Stored data
****************************************
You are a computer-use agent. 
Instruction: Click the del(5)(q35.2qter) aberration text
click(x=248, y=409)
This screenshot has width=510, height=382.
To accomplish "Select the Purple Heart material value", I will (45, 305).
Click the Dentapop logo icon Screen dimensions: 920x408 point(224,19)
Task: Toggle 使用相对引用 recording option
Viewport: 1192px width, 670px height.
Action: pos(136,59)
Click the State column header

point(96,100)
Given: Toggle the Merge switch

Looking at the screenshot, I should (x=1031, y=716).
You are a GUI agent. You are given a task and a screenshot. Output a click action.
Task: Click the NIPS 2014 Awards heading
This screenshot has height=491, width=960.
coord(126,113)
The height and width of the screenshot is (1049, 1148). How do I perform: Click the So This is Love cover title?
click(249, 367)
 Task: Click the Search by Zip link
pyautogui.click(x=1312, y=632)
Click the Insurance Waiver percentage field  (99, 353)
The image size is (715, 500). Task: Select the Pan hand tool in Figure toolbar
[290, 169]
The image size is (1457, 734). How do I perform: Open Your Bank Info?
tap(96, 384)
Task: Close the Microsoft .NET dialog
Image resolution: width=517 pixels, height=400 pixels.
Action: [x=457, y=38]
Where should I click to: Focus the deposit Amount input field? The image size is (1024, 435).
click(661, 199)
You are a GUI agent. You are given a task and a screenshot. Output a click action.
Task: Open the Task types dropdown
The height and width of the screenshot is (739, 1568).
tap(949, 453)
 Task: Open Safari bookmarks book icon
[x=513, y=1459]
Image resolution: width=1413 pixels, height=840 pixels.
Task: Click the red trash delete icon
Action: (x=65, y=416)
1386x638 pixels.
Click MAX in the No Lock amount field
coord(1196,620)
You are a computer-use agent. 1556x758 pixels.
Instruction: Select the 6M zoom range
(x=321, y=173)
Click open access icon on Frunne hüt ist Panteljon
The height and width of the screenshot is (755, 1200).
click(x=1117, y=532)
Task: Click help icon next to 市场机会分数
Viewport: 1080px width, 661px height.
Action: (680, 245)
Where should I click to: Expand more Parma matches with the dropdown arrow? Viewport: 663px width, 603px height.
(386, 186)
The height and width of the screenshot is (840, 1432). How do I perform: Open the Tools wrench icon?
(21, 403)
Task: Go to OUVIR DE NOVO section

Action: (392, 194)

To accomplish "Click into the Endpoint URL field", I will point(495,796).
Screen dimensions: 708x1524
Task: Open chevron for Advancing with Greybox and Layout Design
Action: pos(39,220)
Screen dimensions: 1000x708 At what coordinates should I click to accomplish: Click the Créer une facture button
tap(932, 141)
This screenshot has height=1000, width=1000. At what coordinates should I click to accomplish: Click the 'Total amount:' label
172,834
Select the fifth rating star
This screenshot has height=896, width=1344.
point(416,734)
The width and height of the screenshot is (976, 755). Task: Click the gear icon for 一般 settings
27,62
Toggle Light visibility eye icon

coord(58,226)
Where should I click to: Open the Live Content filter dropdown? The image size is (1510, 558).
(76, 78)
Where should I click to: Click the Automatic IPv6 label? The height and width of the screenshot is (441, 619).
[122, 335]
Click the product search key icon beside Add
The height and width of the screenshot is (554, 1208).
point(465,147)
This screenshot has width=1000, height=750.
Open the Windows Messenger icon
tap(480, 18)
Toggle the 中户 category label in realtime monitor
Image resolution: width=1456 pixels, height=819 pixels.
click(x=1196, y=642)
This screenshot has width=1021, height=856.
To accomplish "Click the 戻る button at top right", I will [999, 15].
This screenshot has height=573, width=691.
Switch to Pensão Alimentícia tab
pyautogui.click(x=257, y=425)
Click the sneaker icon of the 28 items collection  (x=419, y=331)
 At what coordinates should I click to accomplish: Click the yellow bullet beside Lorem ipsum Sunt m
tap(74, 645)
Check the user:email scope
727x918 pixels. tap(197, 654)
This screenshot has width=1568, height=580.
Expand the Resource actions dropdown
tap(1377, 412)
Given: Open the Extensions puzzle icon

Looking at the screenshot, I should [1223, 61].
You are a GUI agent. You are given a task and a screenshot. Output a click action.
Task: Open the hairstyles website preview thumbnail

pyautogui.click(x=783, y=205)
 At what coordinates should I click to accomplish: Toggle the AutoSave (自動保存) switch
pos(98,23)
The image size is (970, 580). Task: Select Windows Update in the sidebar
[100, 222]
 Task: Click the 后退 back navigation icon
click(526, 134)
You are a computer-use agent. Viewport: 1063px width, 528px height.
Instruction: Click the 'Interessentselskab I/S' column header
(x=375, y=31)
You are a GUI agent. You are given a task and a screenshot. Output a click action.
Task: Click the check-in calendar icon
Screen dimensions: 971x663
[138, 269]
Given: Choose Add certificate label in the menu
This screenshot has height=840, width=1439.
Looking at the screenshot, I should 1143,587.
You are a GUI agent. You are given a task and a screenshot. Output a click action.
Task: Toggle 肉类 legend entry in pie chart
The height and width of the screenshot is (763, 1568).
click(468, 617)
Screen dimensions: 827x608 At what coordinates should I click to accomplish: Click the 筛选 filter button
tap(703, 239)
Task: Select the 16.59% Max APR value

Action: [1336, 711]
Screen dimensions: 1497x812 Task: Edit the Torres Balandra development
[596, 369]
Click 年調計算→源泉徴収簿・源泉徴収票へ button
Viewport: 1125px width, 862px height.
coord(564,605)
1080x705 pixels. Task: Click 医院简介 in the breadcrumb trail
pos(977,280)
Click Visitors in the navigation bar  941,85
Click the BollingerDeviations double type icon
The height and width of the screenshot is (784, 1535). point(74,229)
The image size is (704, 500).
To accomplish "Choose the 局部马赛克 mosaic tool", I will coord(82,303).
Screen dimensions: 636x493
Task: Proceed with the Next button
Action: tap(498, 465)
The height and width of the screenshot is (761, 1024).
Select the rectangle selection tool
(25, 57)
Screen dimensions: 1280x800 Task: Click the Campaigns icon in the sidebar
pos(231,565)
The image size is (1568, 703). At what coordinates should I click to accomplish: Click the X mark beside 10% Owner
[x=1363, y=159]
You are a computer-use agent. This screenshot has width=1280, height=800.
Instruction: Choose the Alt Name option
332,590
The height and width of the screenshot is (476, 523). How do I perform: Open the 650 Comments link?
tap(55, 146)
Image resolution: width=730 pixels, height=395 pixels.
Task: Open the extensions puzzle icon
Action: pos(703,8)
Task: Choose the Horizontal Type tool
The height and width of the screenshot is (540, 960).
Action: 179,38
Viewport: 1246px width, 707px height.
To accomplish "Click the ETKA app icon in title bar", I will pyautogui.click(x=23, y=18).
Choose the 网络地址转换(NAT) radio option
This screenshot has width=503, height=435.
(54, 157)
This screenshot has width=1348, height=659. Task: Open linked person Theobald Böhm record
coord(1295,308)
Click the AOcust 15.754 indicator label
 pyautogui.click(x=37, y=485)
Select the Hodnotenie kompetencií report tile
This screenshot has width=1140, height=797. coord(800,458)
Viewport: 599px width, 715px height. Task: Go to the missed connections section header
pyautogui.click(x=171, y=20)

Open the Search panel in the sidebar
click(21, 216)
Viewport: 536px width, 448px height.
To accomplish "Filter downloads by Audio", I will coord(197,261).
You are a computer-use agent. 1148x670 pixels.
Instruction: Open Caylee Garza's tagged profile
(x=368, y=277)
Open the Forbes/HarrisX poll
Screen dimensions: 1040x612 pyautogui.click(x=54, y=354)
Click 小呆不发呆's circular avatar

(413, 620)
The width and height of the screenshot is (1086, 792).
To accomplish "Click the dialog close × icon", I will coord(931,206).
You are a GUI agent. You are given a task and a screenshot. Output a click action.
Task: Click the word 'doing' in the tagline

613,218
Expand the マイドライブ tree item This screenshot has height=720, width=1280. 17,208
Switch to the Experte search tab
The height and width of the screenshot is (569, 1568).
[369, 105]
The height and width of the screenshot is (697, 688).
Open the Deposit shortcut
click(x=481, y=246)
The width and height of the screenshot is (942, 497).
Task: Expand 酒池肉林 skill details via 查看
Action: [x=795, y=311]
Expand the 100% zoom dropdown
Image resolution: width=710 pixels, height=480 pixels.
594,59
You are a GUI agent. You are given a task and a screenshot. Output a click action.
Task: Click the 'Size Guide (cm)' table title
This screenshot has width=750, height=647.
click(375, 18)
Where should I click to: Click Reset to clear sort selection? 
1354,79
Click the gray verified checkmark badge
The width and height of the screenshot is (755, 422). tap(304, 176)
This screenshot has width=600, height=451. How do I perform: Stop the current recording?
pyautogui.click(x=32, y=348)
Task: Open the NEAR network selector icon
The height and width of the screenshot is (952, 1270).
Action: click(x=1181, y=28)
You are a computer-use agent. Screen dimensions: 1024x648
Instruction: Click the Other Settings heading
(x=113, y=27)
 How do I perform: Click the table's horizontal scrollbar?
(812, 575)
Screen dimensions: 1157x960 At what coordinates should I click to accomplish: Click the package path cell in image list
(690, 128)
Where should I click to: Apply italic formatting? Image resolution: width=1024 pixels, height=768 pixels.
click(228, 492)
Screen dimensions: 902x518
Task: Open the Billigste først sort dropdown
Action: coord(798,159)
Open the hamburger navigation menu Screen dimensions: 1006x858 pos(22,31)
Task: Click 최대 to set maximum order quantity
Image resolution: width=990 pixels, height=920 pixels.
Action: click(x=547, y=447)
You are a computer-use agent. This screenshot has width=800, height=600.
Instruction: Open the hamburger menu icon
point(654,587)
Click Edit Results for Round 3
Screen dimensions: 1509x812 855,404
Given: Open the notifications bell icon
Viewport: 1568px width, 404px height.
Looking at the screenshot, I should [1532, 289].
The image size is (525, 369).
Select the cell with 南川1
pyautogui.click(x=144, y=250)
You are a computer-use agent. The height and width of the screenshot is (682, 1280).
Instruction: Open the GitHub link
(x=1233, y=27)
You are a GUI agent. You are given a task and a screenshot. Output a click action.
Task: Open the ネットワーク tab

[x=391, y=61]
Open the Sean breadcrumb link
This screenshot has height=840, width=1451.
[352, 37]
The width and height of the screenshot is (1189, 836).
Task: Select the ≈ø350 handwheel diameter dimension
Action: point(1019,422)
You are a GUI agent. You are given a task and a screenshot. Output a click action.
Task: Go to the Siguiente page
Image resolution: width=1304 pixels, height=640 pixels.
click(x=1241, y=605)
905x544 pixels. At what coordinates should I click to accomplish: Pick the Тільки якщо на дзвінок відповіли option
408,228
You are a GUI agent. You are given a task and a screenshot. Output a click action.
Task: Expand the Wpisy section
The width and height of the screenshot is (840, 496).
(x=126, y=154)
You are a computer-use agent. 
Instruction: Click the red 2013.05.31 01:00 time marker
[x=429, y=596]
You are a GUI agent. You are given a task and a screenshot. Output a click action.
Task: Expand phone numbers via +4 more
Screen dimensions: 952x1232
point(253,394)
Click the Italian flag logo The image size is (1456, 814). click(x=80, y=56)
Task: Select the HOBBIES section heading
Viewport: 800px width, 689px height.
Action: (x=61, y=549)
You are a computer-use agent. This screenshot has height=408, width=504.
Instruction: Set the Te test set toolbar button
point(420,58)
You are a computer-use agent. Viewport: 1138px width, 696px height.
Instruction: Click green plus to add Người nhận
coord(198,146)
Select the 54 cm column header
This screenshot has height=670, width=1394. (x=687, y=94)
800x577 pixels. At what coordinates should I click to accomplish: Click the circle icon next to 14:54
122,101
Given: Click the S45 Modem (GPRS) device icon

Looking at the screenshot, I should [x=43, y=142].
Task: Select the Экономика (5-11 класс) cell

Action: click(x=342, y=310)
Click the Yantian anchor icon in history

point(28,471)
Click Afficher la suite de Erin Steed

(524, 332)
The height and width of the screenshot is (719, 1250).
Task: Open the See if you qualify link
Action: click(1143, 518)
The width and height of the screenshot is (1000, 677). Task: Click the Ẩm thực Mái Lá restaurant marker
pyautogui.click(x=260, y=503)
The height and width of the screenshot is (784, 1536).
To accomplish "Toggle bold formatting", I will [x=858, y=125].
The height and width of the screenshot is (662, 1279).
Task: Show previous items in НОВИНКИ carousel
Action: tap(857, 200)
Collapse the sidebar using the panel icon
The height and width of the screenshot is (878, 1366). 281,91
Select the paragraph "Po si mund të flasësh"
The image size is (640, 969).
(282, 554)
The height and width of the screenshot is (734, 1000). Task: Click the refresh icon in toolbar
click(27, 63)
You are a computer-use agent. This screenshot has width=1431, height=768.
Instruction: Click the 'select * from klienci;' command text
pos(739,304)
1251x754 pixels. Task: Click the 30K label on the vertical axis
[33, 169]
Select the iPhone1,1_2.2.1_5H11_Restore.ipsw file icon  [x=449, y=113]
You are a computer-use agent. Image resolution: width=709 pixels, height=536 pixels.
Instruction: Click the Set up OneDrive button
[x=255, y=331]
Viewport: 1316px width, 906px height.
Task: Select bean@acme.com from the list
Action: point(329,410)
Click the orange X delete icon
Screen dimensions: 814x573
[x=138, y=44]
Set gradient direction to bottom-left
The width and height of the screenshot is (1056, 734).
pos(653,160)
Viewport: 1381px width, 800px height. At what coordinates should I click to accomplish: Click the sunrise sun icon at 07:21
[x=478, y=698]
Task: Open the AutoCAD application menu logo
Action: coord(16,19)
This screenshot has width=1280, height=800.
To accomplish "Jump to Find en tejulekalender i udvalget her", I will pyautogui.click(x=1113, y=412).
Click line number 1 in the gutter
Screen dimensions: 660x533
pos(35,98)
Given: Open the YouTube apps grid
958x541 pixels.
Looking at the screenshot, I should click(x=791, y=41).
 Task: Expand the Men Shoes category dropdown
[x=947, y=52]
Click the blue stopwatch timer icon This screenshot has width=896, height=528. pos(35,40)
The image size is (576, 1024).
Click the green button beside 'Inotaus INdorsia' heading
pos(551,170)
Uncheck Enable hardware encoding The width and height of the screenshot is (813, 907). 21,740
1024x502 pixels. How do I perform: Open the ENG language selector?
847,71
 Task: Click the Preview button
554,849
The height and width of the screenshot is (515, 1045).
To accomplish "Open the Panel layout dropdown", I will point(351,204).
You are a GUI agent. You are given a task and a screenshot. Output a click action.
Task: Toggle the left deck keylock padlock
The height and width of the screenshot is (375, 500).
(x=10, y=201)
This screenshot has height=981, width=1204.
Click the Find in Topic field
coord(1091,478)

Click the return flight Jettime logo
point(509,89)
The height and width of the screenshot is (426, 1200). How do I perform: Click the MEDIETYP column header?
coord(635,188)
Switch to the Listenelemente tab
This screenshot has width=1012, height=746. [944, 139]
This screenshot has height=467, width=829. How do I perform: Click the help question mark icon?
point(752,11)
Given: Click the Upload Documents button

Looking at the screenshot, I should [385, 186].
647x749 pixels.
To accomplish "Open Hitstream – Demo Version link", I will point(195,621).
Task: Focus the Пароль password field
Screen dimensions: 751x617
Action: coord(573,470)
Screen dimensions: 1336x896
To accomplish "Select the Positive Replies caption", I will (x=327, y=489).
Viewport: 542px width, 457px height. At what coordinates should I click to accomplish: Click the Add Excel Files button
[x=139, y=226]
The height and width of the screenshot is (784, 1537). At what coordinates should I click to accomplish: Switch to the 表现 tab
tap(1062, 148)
****************************************
**WORK INSTRUCTION**
Starting at the line that contains "Click the gray verified checkmark badge" and stopping after the line that contains "Open the hamburger navigation", write out every line exactly as it appears above, and no other line.

**REPLY TO THE TASK**
Click the gray verified checkmark badge
The width and height of the screenshot is (755, 422). tap(304, 176)
This screenshot has width=600, height=451. How do I perform: Stop the current recording?
pyautogui.click(x=32, y=348)
Task: Open the NEAR network selector icon
The height and width of the screenshot is (952, 1270).
Action: click(x=1181, y=28)
You are a computer-use agent. Screen dimensions: 1024x648
Instruction: Click the Other Settings heading
(x=113, y=27)
 How do I perform: Click the table's horizontal scrollbar?
(812, 575)
Screen dimensions: 1157x960 At what coordinates should I click to accomplish: Click the package path cell in image list
(690, 128)
Where should I click to: Apply italic formatting? Image resolution: width=1024 pixels, height=768 pixels.
click(228, 492)
Screen dimensions: 902x518
Task: Open the Billigste først sort dropdown
Action: coord(798,159)
Open the hamburger navigation menu Screen dimensions: 1006x858 pos(22,31)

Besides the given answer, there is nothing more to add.